▶ [Consigne]
Poursuivez le passage consacré aux extraits bancaires exigés par les CPAS, en reprenant à la suite de sa dernière phrase.

▶ [Passage retenu]
****************************************
Si les CPAS exigent la production des extraits bancaires des demandeurs, c’est parce que, plaident-ils, cela leur permet de vérifier que les ressources du demandeur la personne sont effectivement insuffisantes. Les informations disponibles sur la Banque Carrefour de la Sécurité sociale, invoquent-ils encore, ne portent pas sur l’ensemble des ressources ou ne sont pas mises à jour assez régulièrement. Seul l’examen des extraits de compte permettrait de détecter des ressources non déclarées, tels des dons réguliers, une pension alimentaire, des loyers, des ressources de capitaux, l’existence d’autres comptes bancaires, etc.).

Parmi les autres arguments invoqués par les CPAS pour justifier l’exigence de la transmission des extraits bancaires (7), relevons les points suivants :
– Il n’y a pas d’atteinte à la vie privée car le CPAS ne tire aucune conclusion des informations confidentielles qu’il recueille à l’occasion de l’examen des extraits de compte, sauf si elles permettent de suspecter que les conditions d’octroi ne sont pas remplies ; le demandeur peut occulter s’il le souhaite l’identité de ses créanciers et débiteurs (mais en aucun cas le montant des dépenses) ; les travailleurs sociaux sont tenus au secret professionnel et ne peuvent dévoiler les informations portées à leur connaissance.
– Depuis l’entrée en vigueur du RGPD (règlement général sur la protection des données), de nombreuses institutions de Sécurité sociale refusent de répondre aux demandes d’informations relatives aux montants perçus par les assurés sociaux ; la Banque Carrefour de la Sécurité sociale renseigne l’existence d’un contrat de travail mais pas sa durée, ni le montant actuel de la rémunération (et encore moins d’informations pour les travailleurs indépendants).
– L’examen des extraits de compte permet de faire un travail de prévention (gestion budgétaire).
****************************************
▶ [Jeu de données]
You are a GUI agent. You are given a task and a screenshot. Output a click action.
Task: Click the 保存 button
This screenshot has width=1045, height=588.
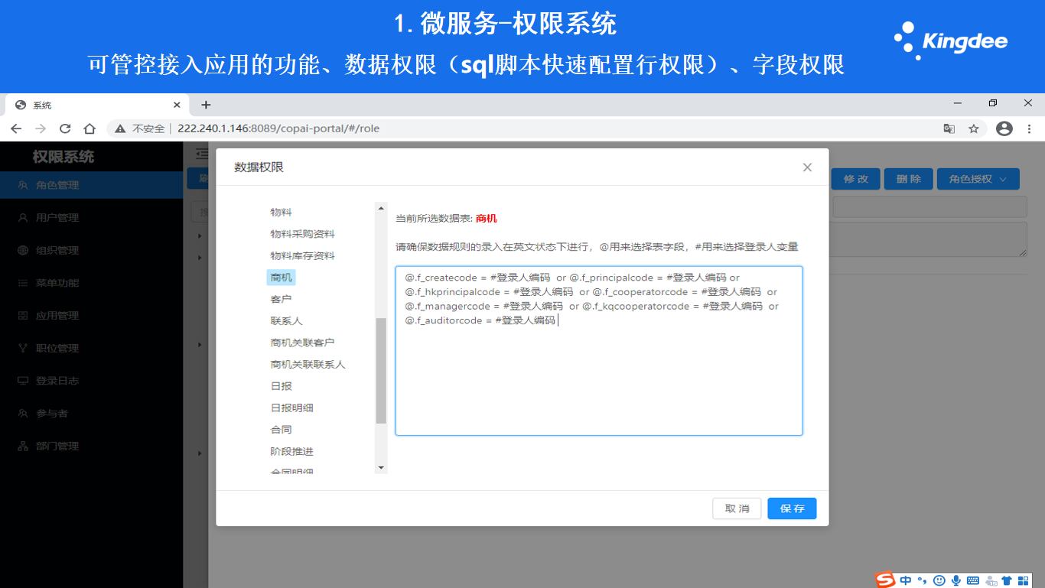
****************************************
▶ [Réponse attendue]
– Empêcher le CPAS de contrôler tout mouvement bancaire des assurés sociaux reviendrait à faciliter outrageusement la fraude.

Les aides à durée déterminée sont illégales

Rapport d’inspection intégré (2015) CPAS Trois-Ponts (http://www.mi-is.be/fr/outils-cpas/rapports-dinspection):

« Décision / Notification :
Les octrois ne peuvent être limités dans le temps : en effet, le droit existe aussi longtemps que les conditions d’octroi sont remplies et il appartient au CPAS de vérifier celles-ci au minimum une fois par an. »http://www.mi-is.be/fr/outils-cpas/rapports-dinspection

… contestées par les cours et tribunaux

Plusieurs jugements et arrêts attestent, pour leur part, de l’illégalité de ces pratiques : « le CPAS ne peut exiger de manière systématique que tout demandeur produise les extraits de son compte bancaire lors de la révision annuelle ou semestrielle du droit à l’intégration sociale. Cette exigence n’est légalement justifiée que s’il existe des indices concrets et objectifs permettant de douter des informations ou déclarations de l’intéressé quant à l’étendue de ses ressources ou, en d’autres termes, si l’enquête sociale (consultation BCSS, visite à domicile, informations transmises par les inspections sociales, déclarations de tiers, etc.) a révélé des éléments qui nécessitent que des vérifications soient faites. »

La Cour de cassation – la plus haute juridiction du pays – a jugé, dans un arrêt du 5 septembre 2016, qu’une enquête bancaire approfondie ne se justifie pas en l’absence d’indices suffisants de dissimulation des ressources (5). Cet arrêt est également rappelé dans plusieurs rapports d’inspection récents qui ajoutent que « l’inspectrice sera particulièrement attentive à ce que ce type de demande ne soit plus formulée que dans d’exceptionnelles situations telles que définies par la Cour de cassation. Le rapport social devra expliciter en quoi des indices suffisants, concrets et objectifs de dissimulation de ressources existent » (voir, à ce sujet, les rapports d’inspection 2020 du CPAS d’Eghezée et CPAS de Colfontaine référencés en (1) et (2)).
Dans des jugements et arrêts encore plus récents des tribunaux du travail (7), des recours sont dirigés contre des décisions du CPAS qui suppriment le bénéfice du RI. Le paiement des arriérés de cette aide sociale depuis son retrait est exigé, ainsi qu’un dédommagement pour toute la détresse dans laquelle le CPAS a plongé sa victime.

Ces jugements et arrêts rappellent qu’en cas de révision du droit à l’intégration sociale : « C’est au CPAS qu’il incombe de démontrer que les conditions d’octroi ne sont plus remplies, le bénéficiaire n’ayant quant à lui qu’une obligation de collaboration et de participation à la charge de la preuve » (7) et (8).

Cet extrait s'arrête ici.